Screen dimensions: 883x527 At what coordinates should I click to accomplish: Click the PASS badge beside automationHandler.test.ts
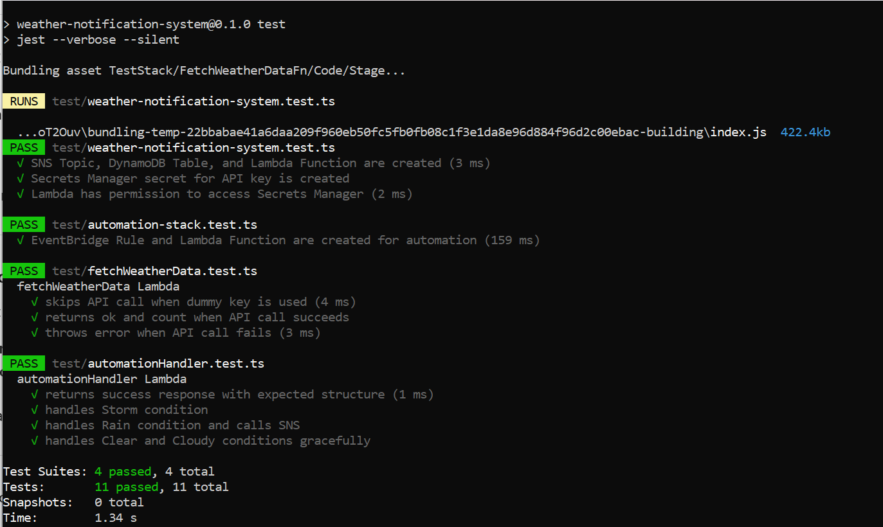coord(24,364)
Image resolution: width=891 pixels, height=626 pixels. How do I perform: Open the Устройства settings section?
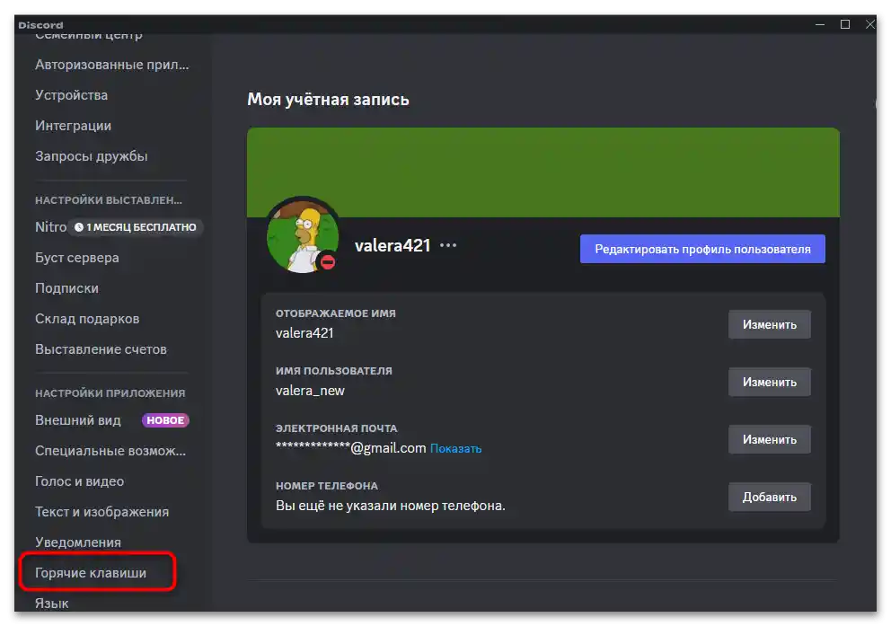point(72,94)
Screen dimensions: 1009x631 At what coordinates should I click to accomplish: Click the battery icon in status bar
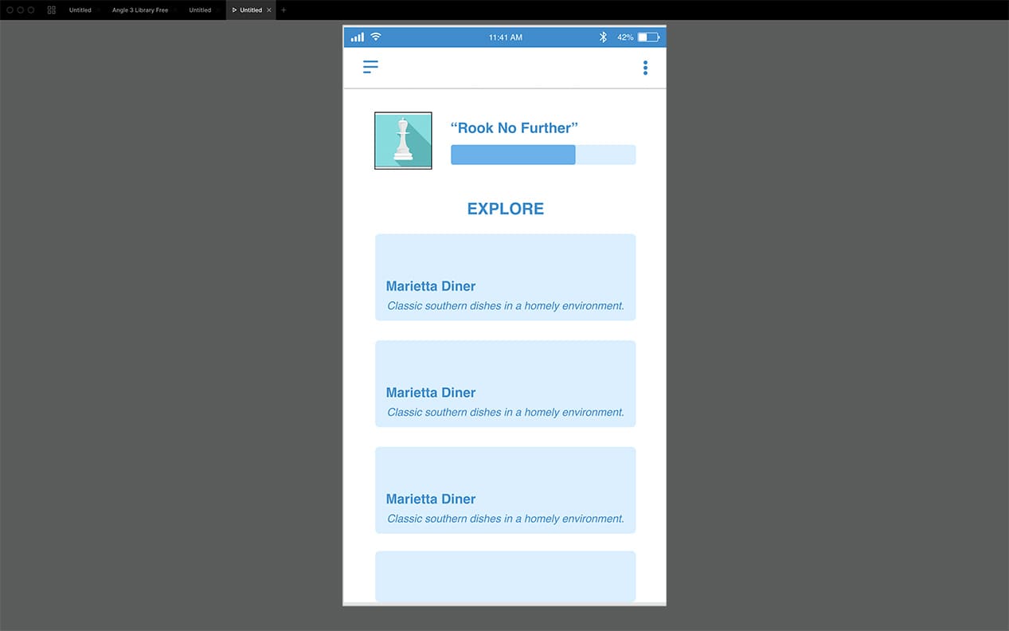pyautogui.click(x=648, y=37)
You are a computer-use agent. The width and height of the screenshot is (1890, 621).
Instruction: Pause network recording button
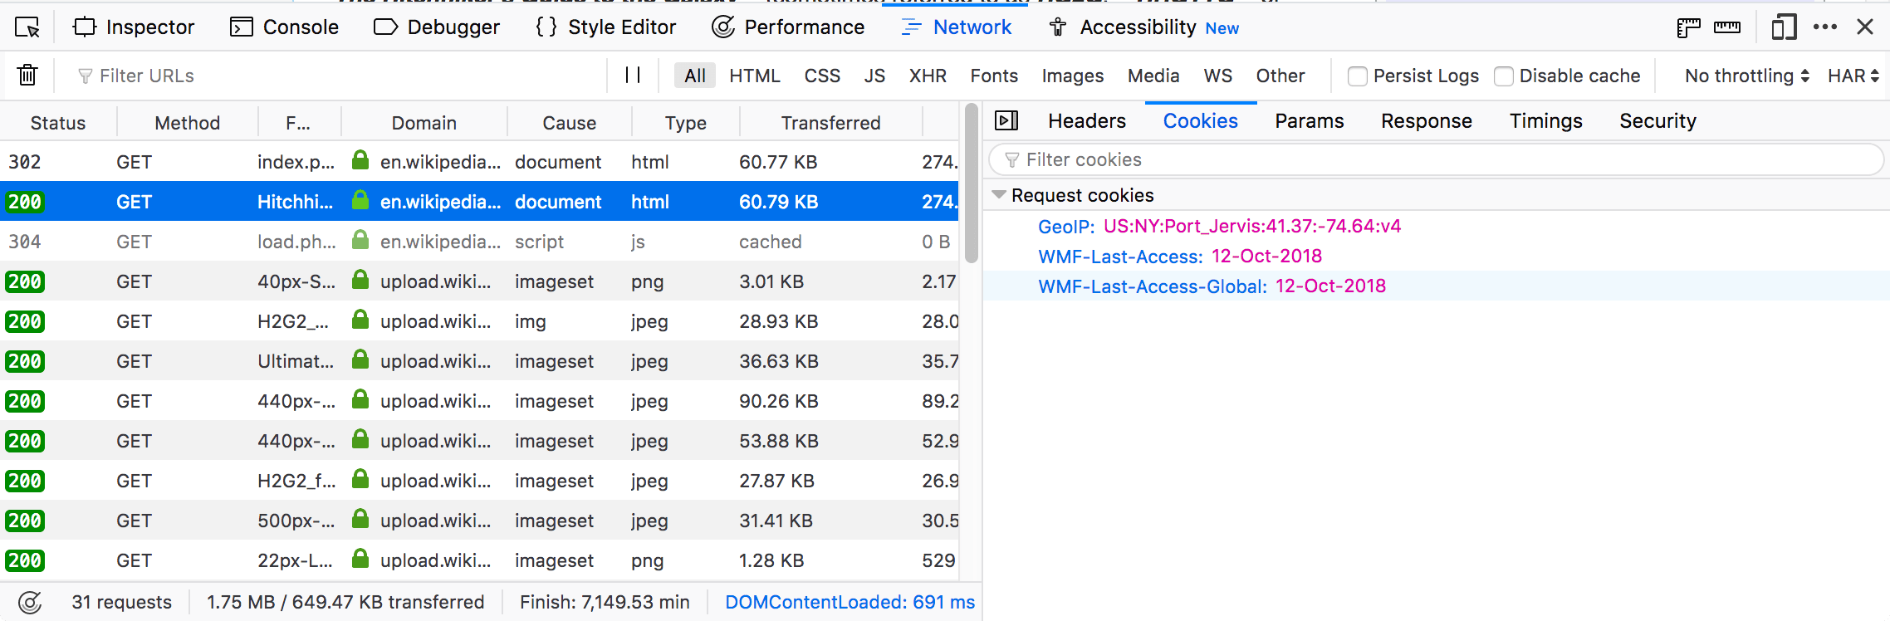click(x=633, y=76)
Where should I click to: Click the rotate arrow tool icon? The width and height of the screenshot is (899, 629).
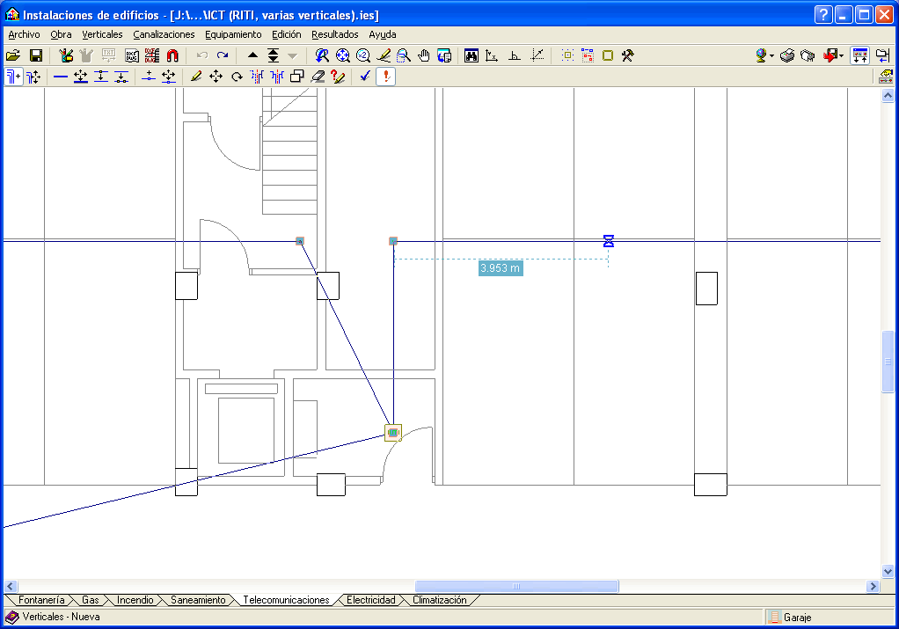[237, 77]
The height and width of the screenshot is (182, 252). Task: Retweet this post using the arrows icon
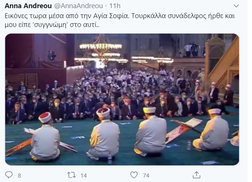pos(72,175)
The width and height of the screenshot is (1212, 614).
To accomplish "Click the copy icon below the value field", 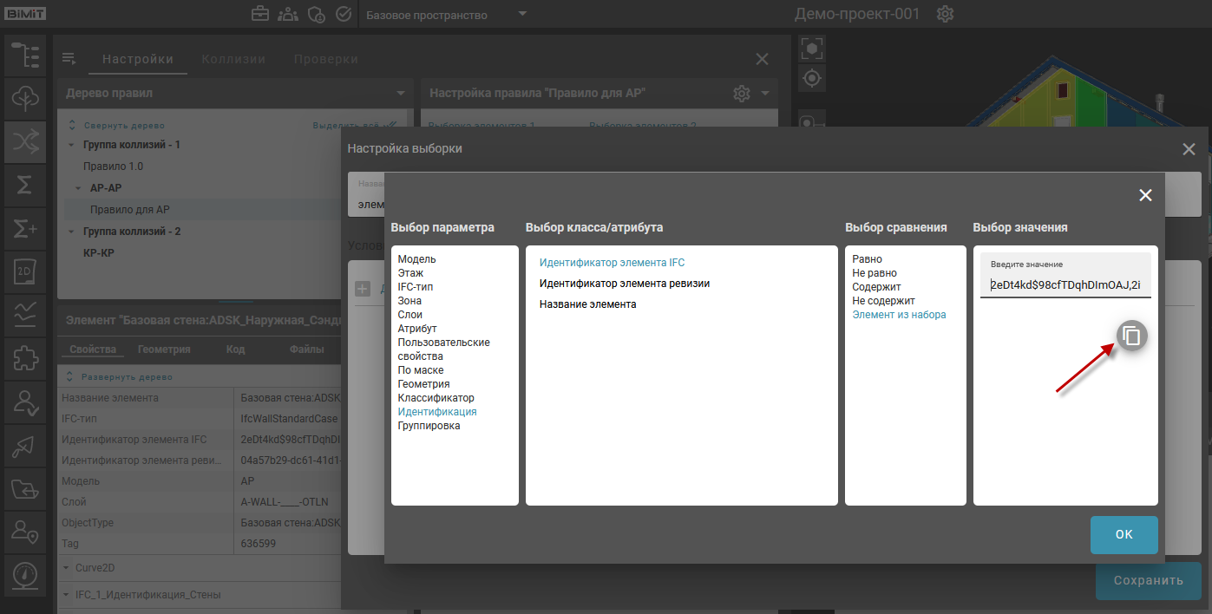I will 1131,336.
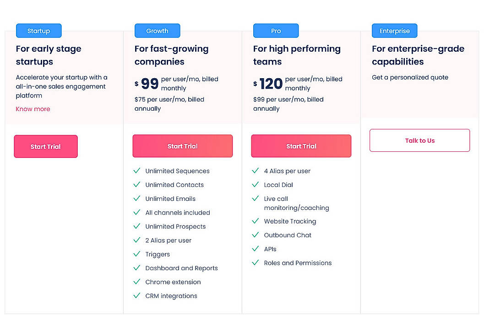Click the checkmark next to Website Tracking
Viewport: 490px width, 315px height.
[x=255, y=221]
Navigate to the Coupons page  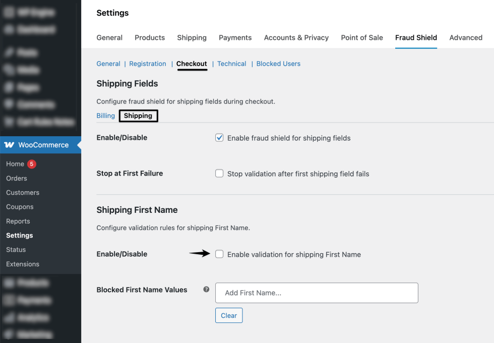(20, 207)
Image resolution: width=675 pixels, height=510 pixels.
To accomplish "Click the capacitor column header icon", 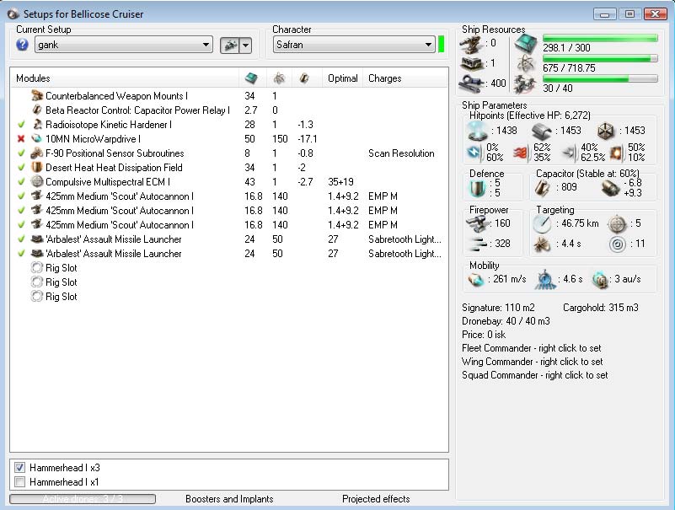I will [x=303, y=78].
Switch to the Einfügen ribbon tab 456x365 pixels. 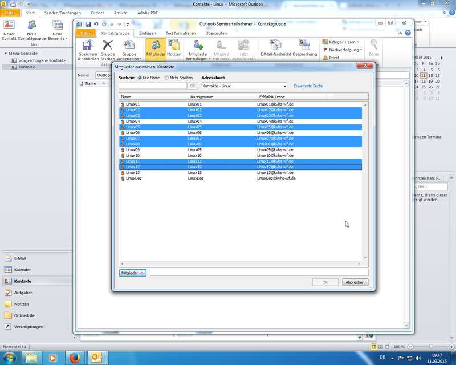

» **How to complete this task**: Print again, exactly, the lines of the records above from the first line through the line with "The width and height of the screenshot is (1212, 614).". No pictures.

» **Task result**:
Screen dimensions: 883x527 At what coordinates should I click to accomplish: Click the PASS badge beside automationHandler.test.ts
coord(24,364)
Image resolution: width=891 pixels, height=626 pixels. How do I perform: Open the Устройства settings section?
point(72,94)
Screen dimensions: 1009x631 At what coordinates should I click to accomplish: Click the battery icon in status bar
pyautogui.click(x=648, y=37)
You are a computer-use agent. The width and height of the screenshot is (1890, 621).
Instruction: Pause network recording button
click(x=633, y=76)
Where should I click to: Click the rotate arrow tool icon? The width and height of the screenshot is (899, 629).
[237, 77]
The height and width of the screenshot is (182, 252). Task: Retweet this post using the arrows icon
pos(72,175)
The width and height of the screenshot is (1212, 614).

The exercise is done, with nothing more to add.